▸ Aim of the task
Provide a character-exact reproduction of the lines from the line with "Healthy Office (383, 1814)" to the end of the entries.

------ Source material

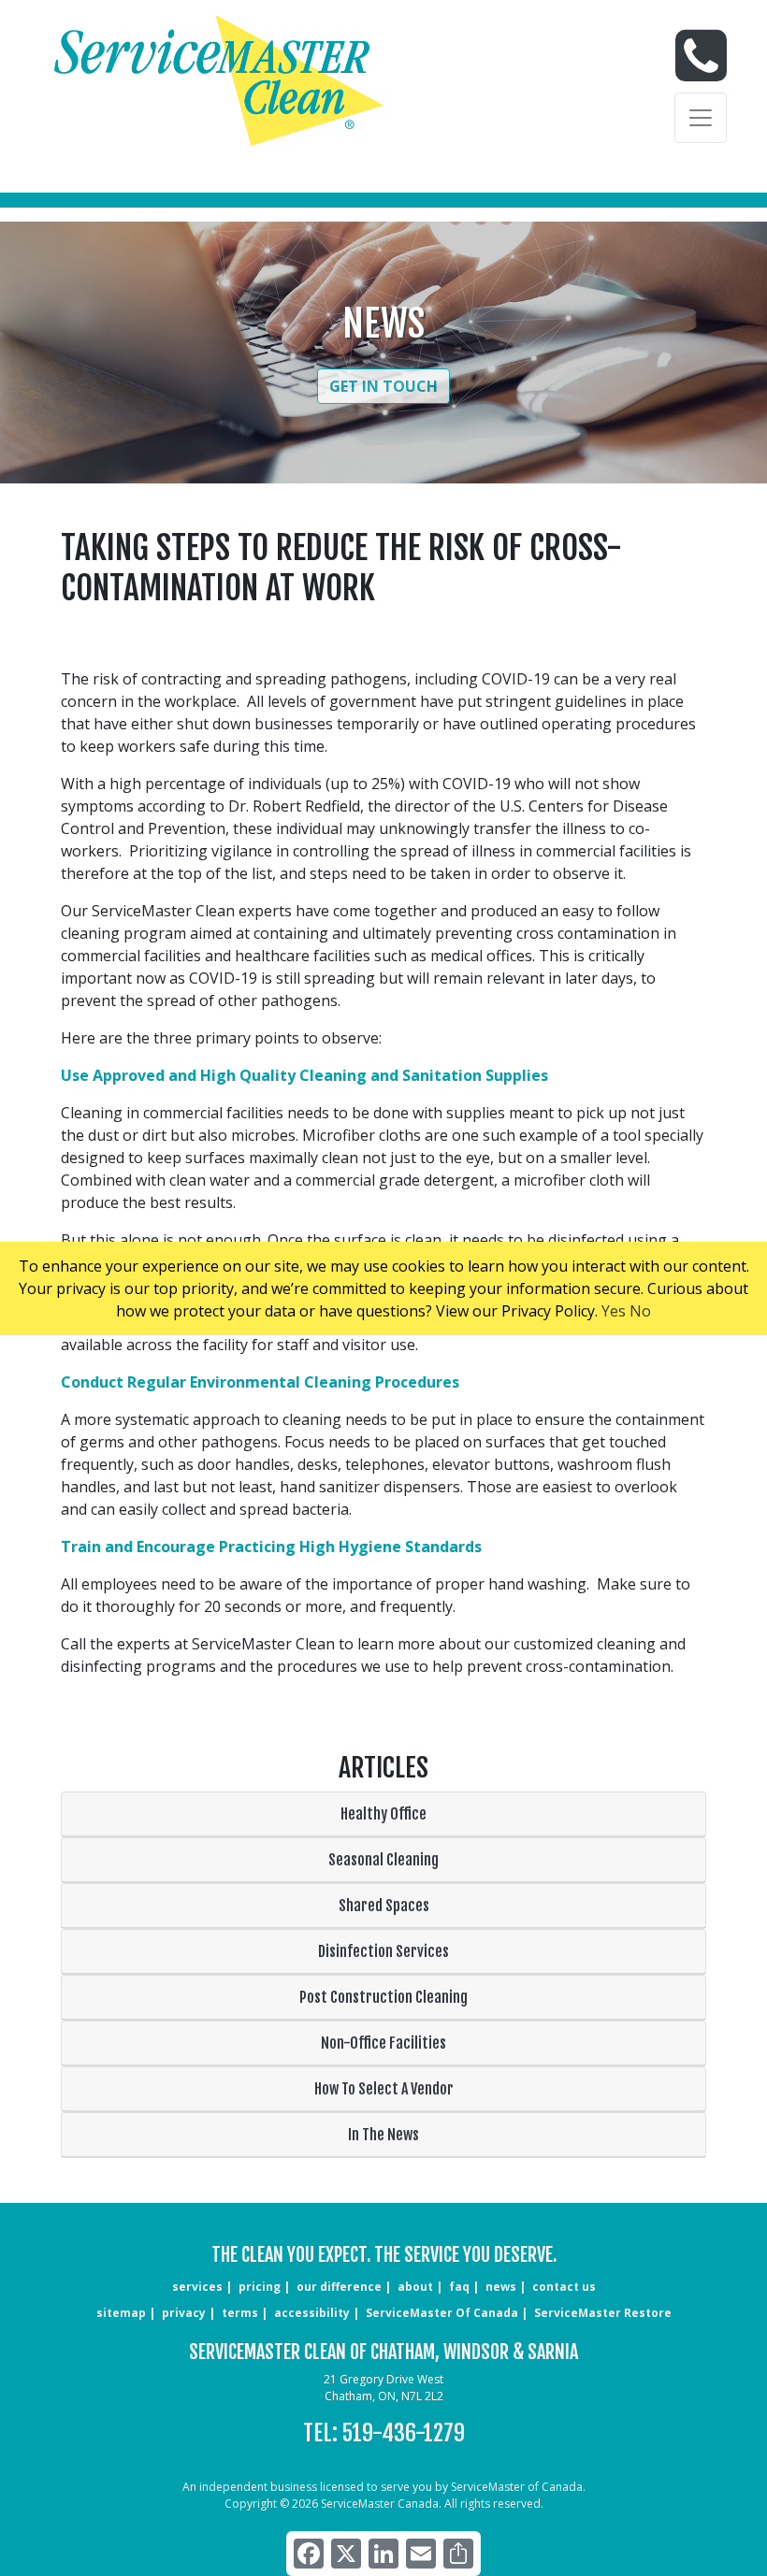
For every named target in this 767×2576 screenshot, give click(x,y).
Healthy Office (383, 1814)
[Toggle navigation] (700, 118)
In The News (383, 2134)
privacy (184, 2313)
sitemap (121, 2313)
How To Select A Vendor (384, 2089)
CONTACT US (564, 2287)
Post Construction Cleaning (383, 1997)
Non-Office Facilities (383, 2043)
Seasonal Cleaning (383, 1859)
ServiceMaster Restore (603, 2313)
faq (459, 2287)
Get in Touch (383, 386)
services (197, 2287)
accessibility (312, 2313)
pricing (260, 2287)
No (640, 1311)
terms (240, 2313)
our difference (339, 2287)
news (500, 2287)
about (415, 2287)
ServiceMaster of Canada (442, 2313)
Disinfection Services (383, 1951)
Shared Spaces (384, 1905)
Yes (613, 1311)
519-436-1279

------------

▸ Response to the task
Healthy Office (383, 1814)
[Toggle navigation] (700, 118)
In The News (383, 2134)
privacy (184, 2313)
sitemap (121, 2313)
How To Select A Vendor (384, 2089)
CONTACT US (564, 2287)
Post Construction Cleaning (383, 1997)
Non-Office Facilities (383, 2043)
Seasonal Cleaning (383, 1859)
ServiceMaster Restore (603, 2313)
faq (459, 2287)
Get in Touch (383, 386)
services (197, 2287)
accessibility (312, 2313)
pricing (260, 2287)
No (640, 1311)
terms (240, 2313)
our difference (339, 2287)
news (500, 2287)
about (415, 2287)
ServiceMaster of Canada (442, 2313)
Disinfection Services (383, 1951)
Shared Spaces (384, 1905)
Yes (613, 1311)
519-436-1279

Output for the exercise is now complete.